My phone pings with a new message. I know I was CC’d on it, but I can’t even double-check because then she’s turning to me fully and looking at me with intention.

“I’m saying this with so much love, Jose,” she starts, and my gut clenches because she only starts a sentence like this if she thinks I’m going to deny whatever fact she’s trying to share completely.

“But the man is so deeply into you and, from what I’m seeing, has been for some time .

Like, since you were in college , some time. ”

I roll my eyes and shake my head, laughing her off. “He likes the man-eater. He doesn’t like Josie.” I laugh, but Rory doesn’t, instead looking at me with a soft, sad tilt of her lips.

“God, I’m so tired of you doing this to yourself.”

“What?”

She stands then, moving to the couch and sitting next to me with a face I don’t really want to see, before taking a sigh and reaching for my hand.

“I love you more than anything. My best friend, my partner, I trust you with my life, literally. You know that. So when I say this, I need you to know I’m saying it with all the love in the world.”

I grimace at her out-of-character, mushy statement. “I feel like I’m not going to like whatever it is you’re about to say.”

“You might not at first, but eventually, like always, you’ll see that I’m a genius and always know best. You are your own worst enemy, Josie,” she says softly.

“They’re all the same, Rory. Men like the appeal of me: they like the flirting, they like the body, they like the package.

They don’t like the reality. They surely don’t like that my job is flirting with other people, typically men.

They don’t like that I work nonstop. They don’t like that I’m unreachable sometimes.

” I could go on for days, but this is not the first time she’s heard this rant.

“The right one will.”

“Oh, and the right one is Rowan, I suppose?” I ask with a laugh, ignoring the flutter in my belly.

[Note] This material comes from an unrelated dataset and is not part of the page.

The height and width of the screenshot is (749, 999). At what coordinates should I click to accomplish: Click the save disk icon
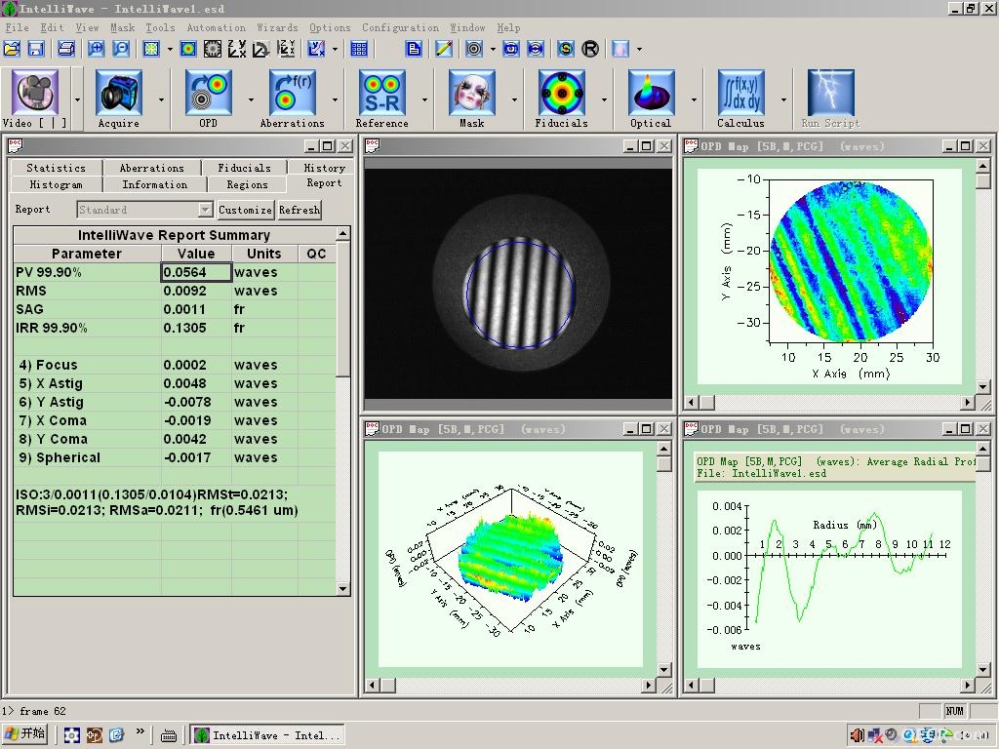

“I don’t know,” she says honestly, with a shrug. “What I do know is you’re into him. What I do know is, despite your own experiences and despite seeing the worst in people, you want a relationship. What I do know is that in the four years of working with you, you’ve never dated someone.”

I roll my eyes, eager to shift the focus. “Is this not the pot calling the kettle black?”

She confidently shakes her head. “No.” I raise an eyebrow at her reply, and she continues. “I don’t want a man. I am incredibly happy with my vibrators and my hand, and my work. You are a people person. You want a person, Josie.”

I twist my lips, not liking the way emotion is bubbling in my chest with her words.

My best friend, though nerdy and introverted and with her thick wall keeping out anyone she doesn’t want to see in, has a soft soul. She continues to stare at me before she sighs and smiles softly at me.

“But you’ll get there eventually. When the right one proves himself worthy,” she says. “In the meantime, let’s figure out who is screwing with this place.”

I smile then and nod in appreciation at her change in subject before we get to work.

An hour later, Rory is still trying to sneak into the backend of the security system, while I’m moving from live feed to live feed, trying to find something of note and trying not to get unbearably bored.

“I’ve got it,” Rory whispers, and my body lights up with excitement.

“Really?”

She nods, continuing to stare at her screen. “ Yeah. I think I can get into the cloud, but I need to get into the security room.”

My excitement builds while also tempering.

“The security room?” I ask.

She nods, then gives me a wide smile. “Want to play lookout tomorrow?”